In this lesson, we use Dictionary methods for two tasks. First, we want to know whether appeals to the Supreme Court of Canada were successful or not. To do so, we will map signalling terms to automate this assignment. Second, we use a sentiment dictionary to determine whether the judges use a positive or a negative tone when in their judgements.

Here, we tackle the first of these tasks – classifying the outcome of decisions. For that, we can come up with two signalling terms that denote each outcome. Of course, rather than using one signalling term, we could use several.

# Load library

library(stringr)

success_formular <- "should be allowed"

reject_formular <- "should be dismissed"

We then check whether that word sequence is present and append it to our cases as success or reject.

success <- str_count(scc$text, success_formular)

reject <- str_count(scc$text, reject_formular)

Since each of these terms is potentially repeated, we substitute occurrences with “yes” and the absence of the term with “no”.

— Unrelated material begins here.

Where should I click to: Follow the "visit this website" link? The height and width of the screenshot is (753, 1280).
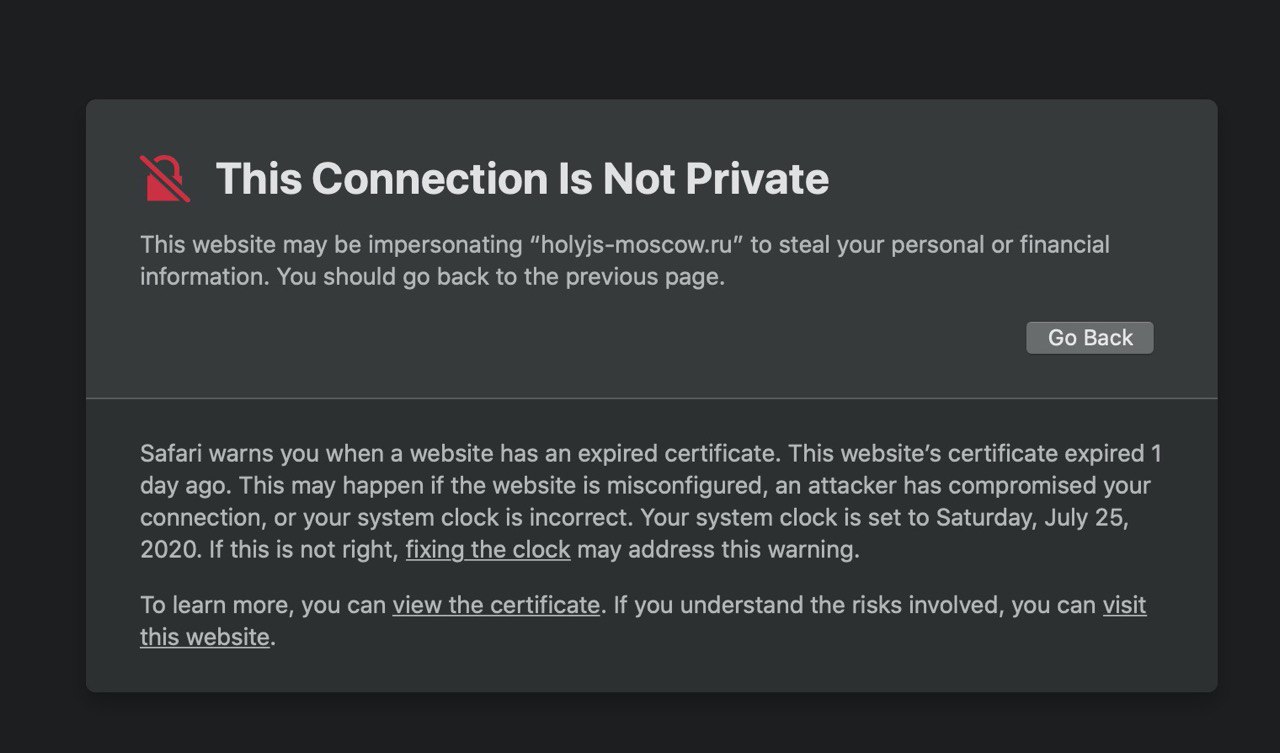tap(1124, 605)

success <- gsub("1|2","yes",success)

success <- gsub("0","no",success)

reject <- gsub("1|2","yes",reject)

reject <- gsub("0","no",reject)

Finally, we add the success and failure column to our dataset.

scc$success <- success

scc$failure <- failure

Take a look at the dataset using the View(scc) command. You will notice that some SCC cases are classified as both success and reject. How can that be? If you open the SCC judgment [2013] 1 S.C.R. 61.txt you will see that the Supreme Court allowed part of the appeal and dismissed another part. So our assignment of success and reject turned out to be correct. In general, it is prudent double check your results for accuracy.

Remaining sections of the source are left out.